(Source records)
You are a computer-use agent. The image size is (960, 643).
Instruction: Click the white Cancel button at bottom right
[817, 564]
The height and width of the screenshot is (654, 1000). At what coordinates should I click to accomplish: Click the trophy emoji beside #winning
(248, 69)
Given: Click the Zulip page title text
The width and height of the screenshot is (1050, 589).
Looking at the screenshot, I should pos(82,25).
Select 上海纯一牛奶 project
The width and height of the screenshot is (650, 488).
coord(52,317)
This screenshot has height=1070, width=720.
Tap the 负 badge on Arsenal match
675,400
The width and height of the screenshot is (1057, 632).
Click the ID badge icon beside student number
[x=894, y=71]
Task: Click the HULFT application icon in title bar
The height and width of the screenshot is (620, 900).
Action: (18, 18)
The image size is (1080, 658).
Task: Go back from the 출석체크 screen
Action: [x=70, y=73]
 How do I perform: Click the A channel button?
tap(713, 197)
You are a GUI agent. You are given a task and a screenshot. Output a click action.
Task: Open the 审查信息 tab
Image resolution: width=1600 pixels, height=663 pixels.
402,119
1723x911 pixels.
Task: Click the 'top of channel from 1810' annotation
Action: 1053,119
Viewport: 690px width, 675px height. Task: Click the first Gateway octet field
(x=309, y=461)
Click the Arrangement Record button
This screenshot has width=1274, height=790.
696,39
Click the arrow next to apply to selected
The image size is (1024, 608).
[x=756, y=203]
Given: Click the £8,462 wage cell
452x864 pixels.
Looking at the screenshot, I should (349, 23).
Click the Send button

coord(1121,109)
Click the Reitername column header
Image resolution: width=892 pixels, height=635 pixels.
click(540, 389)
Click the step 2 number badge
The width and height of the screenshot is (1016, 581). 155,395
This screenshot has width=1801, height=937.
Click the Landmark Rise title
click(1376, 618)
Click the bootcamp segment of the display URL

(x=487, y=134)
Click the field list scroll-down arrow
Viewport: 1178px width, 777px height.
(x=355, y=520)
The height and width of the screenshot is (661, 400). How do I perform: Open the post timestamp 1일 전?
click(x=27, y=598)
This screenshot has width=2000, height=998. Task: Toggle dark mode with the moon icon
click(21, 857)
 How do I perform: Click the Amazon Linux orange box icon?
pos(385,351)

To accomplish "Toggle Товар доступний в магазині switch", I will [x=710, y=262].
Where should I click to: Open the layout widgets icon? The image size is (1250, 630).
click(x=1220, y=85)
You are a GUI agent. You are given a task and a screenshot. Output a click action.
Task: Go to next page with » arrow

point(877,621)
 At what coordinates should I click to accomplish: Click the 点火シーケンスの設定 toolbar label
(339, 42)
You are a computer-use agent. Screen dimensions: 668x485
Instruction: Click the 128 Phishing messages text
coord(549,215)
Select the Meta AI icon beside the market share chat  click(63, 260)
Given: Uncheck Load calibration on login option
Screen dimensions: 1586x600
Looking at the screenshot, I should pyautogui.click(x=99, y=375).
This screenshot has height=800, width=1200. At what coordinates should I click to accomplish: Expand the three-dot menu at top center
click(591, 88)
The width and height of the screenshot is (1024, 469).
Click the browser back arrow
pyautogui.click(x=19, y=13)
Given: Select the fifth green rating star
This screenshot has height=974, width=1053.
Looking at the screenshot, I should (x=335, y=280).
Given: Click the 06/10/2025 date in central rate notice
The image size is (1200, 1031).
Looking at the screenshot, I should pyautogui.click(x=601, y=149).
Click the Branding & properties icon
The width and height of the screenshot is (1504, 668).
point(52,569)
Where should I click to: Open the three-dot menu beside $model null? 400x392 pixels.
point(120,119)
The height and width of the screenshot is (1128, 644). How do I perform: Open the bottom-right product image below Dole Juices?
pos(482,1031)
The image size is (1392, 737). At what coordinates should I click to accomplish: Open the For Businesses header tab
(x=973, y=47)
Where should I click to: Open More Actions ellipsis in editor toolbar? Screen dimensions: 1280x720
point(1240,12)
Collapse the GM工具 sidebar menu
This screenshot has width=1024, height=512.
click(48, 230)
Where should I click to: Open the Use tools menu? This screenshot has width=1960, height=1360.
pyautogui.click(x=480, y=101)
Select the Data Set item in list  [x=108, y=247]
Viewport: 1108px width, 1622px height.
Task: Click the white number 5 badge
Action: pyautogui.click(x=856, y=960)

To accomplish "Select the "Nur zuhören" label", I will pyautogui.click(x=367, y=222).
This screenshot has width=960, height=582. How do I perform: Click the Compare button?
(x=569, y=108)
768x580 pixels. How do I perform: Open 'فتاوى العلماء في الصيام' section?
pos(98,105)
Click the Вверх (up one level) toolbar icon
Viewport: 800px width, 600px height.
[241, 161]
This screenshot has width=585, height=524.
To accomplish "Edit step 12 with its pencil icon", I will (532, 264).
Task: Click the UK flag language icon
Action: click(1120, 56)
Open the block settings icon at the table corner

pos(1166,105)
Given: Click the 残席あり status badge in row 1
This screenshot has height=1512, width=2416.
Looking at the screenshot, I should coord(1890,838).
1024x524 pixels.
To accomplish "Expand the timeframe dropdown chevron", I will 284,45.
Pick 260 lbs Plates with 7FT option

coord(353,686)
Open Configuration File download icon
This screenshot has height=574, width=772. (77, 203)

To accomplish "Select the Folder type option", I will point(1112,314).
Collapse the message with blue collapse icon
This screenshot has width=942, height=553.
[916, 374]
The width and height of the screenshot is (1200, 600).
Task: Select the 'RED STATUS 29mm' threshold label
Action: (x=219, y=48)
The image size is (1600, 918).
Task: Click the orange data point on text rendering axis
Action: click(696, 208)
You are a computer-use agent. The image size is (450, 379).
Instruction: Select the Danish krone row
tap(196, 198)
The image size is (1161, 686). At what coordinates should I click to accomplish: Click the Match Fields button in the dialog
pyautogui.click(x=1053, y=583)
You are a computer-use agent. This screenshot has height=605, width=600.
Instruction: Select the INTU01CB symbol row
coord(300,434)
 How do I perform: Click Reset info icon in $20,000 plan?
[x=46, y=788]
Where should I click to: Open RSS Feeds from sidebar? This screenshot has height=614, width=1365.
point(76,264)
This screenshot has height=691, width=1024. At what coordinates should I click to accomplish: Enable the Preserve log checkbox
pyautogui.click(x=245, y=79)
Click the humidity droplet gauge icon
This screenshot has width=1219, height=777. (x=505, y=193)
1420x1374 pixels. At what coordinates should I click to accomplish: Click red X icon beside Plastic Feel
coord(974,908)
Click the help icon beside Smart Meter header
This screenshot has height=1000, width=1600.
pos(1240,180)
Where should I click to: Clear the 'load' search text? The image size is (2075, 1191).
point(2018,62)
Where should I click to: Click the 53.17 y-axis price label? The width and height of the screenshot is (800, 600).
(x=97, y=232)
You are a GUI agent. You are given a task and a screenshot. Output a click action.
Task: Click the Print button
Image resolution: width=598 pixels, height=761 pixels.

*About this exercise*
Each record above is to be reproduced verbatim.

*Solution*
You are a computer-use agent. The image size is (960, 643).
Instruction: Click the white Cancel button at bottom right
[817, 564]
The height and width of the screenshot is (654, 1000). At what coordinates should I click to accomplish: Click the trophy emoji beside #winning
(248, 69)
Given: Click the Zulip page title text
The width and height of the screenshot is (1050, 589).
Looking at the screenshot, I should pos(82,25).
Select 上海纯一牛奶 project
The width and height of the screenshot is (650, 488).
coord(52,317)
This screenshot has height=1070, width=720.
Tap the 负 badge on Arsenal match
675,400
The width and height of the screenshot is (1057, 632).
Click the ID badge icon beside student number
[x=894, y=71]
Task: Click the HULFT application icon in title bar
The height and width of the screenshot is (620, 900).
Action: (18, 18)
The image size is (1080, 658).
Task: Go back from the 출석체크 screen
Action: [x=70, y=73]
 How do I perform: Click the A channel button?
tap(713, 197)
You are a GUI agent. You are given a task and a screenshot. Output a click action.
Task: Open the 审查信息 tab
Image resolution: width=1600 pixels, height=663 pixels.
402,119
1723x911 pixels.
Task: Click the 'top of channel from 1810' annotation
Action: 1053,119
Viewport: 690px width, 675px height. Task: Click the first Gateway octet field
(x=309, y=461)
Click the Arrangement Record button
This screenshot has width=1274, height=790.
696,39
Click the arrow next to apply to selected
The image size is (1024, 608).
[x=756, y=203]
Given: Click the £8,462 wage cell
452x864 pixels.
Looking at the screenshot, I should (349, 23).
Click the Send button

coord(1121,109)
Click the Reitername column header
Image resolution: width=892 pixels, height=635 pixels.
click(540, 389)
Click the step 2 number badge
The width and height of the screenshot is (1016, 581). 155,395
This screenshot has width=1801, height=937.
Click the Landmark Rise title
click(1376, 618)
Click the bootcamp segment of the display URL

(x=487, y=134)
Click the field list scroll-down arrow
Viewport: 1178px width, 777px height.
(x=355, y=520)
The height and width of the screenshot is (661, 400). How do I perform: Open the post timestamp 1일 전?
click(x=27, y=598)
This screenshot has width=2000, height=998. Task: Toggle dark mode with the moon icon
click(21, 857)
 How do I perform: Click the Amazon Linux orange box icon?
pos(385,351)

To accomplish "Toggle Товар доступний в магазині switch", I will [x=710, y=262].
Where should I click to: Open the layout widgets icon? The image size is (1250, 630).
click(x=1220, y=85)
You are a GUI agent. You are given a task and a screenshot. Output a click action.
Task: Go to next page with » arrow

point(877,621)
 At what coordinates should I click to accomplish: Click the 点火シーケンスの設定 toolbar label
(339, 42)
You are a computer-use agent. Screen dimensions: 668x485
Instruction: Click the 128 Phishing messages text
coord(549,215)
Select the Meta AI icon beside the market share chat  click(63, 260)
Given: Uncheck Load calibration on login option
Screen dimensions: 1586x600
Looking at the screenshot, I should pyautogui.click(x=99, y=375).
This screenshot has height=800, width=1200. At what coordinates should I click to accomplish: Expand the three-dot menu at top center
click(591, 88)
The width and height of the screenshot is (1024, 469).
Click the browser back arrow
pyautogui.click(x=19, y=13)
Given: Select the fifth green rating star
This screenshot has height=974, width=1053.
Looking at the screenshot, I should (x=335, y=280).
Given: Click the 06/10/2025 date in central rate notice
The image size is (1200, 1031).
Looking at the screenshot, I should pyautogui.click(x=601, y=149).
Click the Branding & properties icon
The width and height of the screenshot is (1504, 668).
point(52,569)
Where should I click to: Open the three-dot menu beside $model null? 400x392 pixels.
point(120,119)
The height and width of the screenshot is (1128, 644). How do I perform: Open the bottom-right product image below Dole Juices?
pos(482,1031)
The image size is (1392, 737). At what coordinates should I click to accomplish: Open the For Businesses header tab
(x=973, y=47)
Where should I click to: Open More Actions ellipsis in editor toolbar? Screen dimensions: 1280x720
point(1240,12)
Collapse the GM工具 sidebar menu
This screenshot has width=1024, height=512.
click(48, 230)
Where should I click to: Open the Use tools menu? This screenshot has width=1960, height=1360.
pyautogui.click(x=480, y=101)
Select the Data Set item in list  [x=108, y=247]
Viewport: 1108px width, 1622px height.
Task: Click the white number 5 badge
Action: pyautogui.click(x=856, y=960)

To accomplish "Select the "Nur zuhören" label", I will pyautogui.click(x=367, y=222).
This screenshot has width=960, height=582. How do I perform: Click the Compare button?
(x=569, y=108)
768x580 pixels. How do I perform: Open 'فتاوى العلماء في الصيام' section?
pos(98,105)
Click the Вверх (up one level) toolbar icon
Viewport: 800px width, 600px height.
[241, 161]
This screenshot has width=585, height=524.
To accomplish "Edit step 12 with its pencil icon", I will (532, 264).
Task: Click the UK flag language icon
Action: click(1120, 56)
Open the block settings icon at the table corner

pos(1166,105)
Given: Click the 残席あり status badge in row 1
This screenshot has height=1512, width=2416.
Looking at the screenshot, I should coord(1890,838).
1024x524 pixels.
To accomplish "Expand the timeframe dropdown chevron", I will 284,45.
Pick 260 lbs Plates with 7FT option

coord(353,686)
Open Configuration File download icon
This screenshot has height=574, width=772. (77, 203)

To accomplish "Select the Folder type option", I will point(1112,314).
Collapse the message with blue collapse icon
This screenshot has width=942, height=553.
[916, 374]
The width and height of the screenshot is (1200, 600).
Task: Select the 'RED STATUS 29mm' threshold label
Action: (x=219, y=48)
The image size is (1600, 918).
Task: Click the orange data point on text rendering axis
Action: click(696, 208)
You are a computer-use agent. The image size is (450, 379).
Instruction: Select the Danish krone row
tap(196, 198)
The image size is (1161, 686). At what coordinates should I click to accomplish: Click the Match Fields button in the dialog
pyautogui.click(x=1053, y=583)
You are a computer-use agent. This screenshot has height=605, width=600.
Instruction: Select the INTU01CB symbol row
coord(300,434)
 How do I perform: Click Reset info icon in $20,000 plan?
[x=46, y=788]
Where should I click to: Open RSS Feeds from sidebar? This screenshot has height=614, width=1365.
point(76,264)
This screenshot has height=691, width=1024. At what coordinates should I click to accomplish: Enable the Preserve log checkbox
pyautogui.click(x=245, y=79)
Click the humidity droplet gauge icon
This screenshot has width=1219, height=777. (x=505, y=193)
1420x1374 pixels. At what coordinates should I click to accomplish: Click red X icon beside Plastic Feel
coord(974,908)
Click the help icon beside Smart Meter header
This screenshot has height=1000, width=1600.
pos(1240,180)
Where should I click to: Clear the 'load' search text? The image size is (2075, 1191).
point(2018,62)
Where should I click to: Click the 53.17 y-axis price label? The width and height of the screenshot is (800, 600).
(x=97, y=232)
You are a GUI agent. You are given a task and a screenshot. Output a click action.
Task: Click the Print button
Image resolution: width=598 pixels, height=761 pixels.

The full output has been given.